Methods: Mice were fed a modified Lieber-DeCarli liquid ethanol or control diet for up to 14 days prior to injecting either saline or LPS. Plasma alanine aminotransferase (ALT) and cytokine levels, histology, and RT-PCR of pro- and anti-inflammatory cytokine gene expression were determined from distal ileum and liver samples. Translocation of intestinal bacterial flora also was assessed.
Results: Ethanol exposure upregulated basal gene expression of IL-1β, TNF-α, IL-6, and iNOS in the distal ileum, but similar effects of ethanol on the liver were not observed. In contrast, LPS challenge of ethanol-exposed mice increased intestinal gene expression of some cytokines, but decreased expression of others. These effects were not associated with bacterial translocation. Also, ethanol alone induced a modest increase in both ICAM-1 and TLR4 mRNA expression in the intestine, but expression of both molecules was inhibited in mice that received both ethanol and LPS. Finally, whereas basal levels of hepatic IL-11 mRNA were not elevated by exposure to ethanol, intestinal IL-11 mRNA levels were increased more than100-fold.
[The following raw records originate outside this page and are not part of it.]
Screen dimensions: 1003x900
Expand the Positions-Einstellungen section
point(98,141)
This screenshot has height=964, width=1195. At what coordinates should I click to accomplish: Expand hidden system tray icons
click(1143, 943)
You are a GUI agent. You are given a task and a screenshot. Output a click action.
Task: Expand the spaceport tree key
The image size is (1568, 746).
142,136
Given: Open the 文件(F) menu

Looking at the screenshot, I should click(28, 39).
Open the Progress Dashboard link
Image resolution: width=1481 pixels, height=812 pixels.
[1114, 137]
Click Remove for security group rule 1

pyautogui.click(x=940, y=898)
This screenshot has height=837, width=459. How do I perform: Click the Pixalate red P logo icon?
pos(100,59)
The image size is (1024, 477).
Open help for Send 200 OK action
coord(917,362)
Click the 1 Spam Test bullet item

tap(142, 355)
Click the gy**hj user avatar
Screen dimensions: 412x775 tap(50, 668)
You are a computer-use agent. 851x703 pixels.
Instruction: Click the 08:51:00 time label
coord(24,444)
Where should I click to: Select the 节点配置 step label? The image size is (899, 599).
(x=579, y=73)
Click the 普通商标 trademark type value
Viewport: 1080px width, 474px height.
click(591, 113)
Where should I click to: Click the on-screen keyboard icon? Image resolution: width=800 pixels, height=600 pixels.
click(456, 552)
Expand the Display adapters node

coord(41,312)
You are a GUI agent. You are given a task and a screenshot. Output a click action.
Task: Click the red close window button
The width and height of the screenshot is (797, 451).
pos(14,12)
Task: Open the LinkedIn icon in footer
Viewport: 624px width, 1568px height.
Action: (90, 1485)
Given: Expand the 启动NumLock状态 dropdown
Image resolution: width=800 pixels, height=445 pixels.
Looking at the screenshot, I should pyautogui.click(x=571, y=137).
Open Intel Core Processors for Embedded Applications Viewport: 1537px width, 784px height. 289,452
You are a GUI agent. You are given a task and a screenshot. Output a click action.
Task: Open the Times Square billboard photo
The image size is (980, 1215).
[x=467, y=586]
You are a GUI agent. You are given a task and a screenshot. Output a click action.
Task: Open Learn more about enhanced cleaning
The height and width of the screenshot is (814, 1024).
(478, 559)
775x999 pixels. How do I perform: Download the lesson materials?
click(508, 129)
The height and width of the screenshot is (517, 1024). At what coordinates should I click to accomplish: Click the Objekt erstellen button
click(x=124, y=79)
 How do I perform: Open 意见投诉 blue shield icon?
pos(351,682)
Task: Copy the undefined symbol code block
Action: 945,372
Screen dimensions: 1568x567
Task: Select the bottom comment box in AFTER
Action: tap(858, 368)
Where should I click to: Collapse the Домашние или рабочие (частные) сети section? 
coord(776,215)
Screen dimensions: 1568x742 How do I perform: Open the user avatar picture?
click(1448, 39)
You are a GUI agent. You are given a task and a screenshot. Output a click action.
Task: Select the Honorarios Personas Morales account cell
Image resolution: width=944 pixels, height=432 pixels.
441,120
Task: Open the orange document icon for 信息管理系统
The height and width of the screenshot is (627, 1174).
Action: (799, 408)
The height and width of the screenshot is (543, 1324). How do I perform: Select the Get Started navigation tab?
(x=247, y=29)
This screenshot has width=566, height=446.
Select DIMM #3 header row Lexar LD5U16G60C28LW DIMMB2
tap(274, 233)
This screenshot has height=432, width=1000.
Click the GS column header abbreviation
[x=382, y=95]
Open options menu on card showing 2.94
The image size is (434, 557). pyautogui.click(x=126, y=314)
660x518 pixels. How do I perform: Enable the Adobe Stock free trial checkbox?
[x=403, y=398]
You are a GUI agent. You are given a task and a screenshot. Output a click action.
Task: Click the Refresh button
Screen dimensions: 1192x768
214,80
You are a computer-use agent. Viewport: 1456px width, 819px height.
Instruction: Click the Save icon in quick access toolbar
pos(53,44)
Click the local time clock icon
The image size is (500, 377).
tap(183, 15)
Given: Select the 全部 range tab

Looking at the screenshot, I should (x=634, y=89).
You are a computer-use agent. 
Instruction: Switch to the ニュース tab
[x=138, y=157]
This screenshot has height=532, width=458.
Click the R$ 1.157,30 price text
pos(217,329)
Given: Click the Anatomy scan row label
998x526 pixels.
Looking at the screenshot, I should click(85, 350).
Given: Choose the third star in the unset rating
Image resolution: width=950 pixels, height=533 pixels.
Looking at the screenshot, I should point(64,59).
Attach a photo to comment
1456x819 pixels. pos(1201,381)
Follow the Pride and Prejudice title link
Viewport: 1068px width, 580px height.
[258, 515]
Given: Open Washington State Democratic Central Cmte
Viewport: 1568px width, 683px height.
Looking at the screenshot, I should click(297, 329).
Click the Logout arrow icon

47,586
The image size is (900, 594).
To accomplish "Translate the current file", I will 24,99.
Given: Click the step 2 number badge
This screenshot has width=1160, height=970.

Conclusions: These studies are the first to show that ethanol affects cytokine gene expression in the ileum and identifies the ileum as a potential target for ethanol effects. In addition, our results suggest that IL-11 expression may be enhanced in the intestine to help repair or protect this organ from alcohol-induced damage. Collectively, these studies suggest that both pro- and anti-inflammatory soluble mediators in the intestine maintain and exacerbate the local hepatic response to ethanol.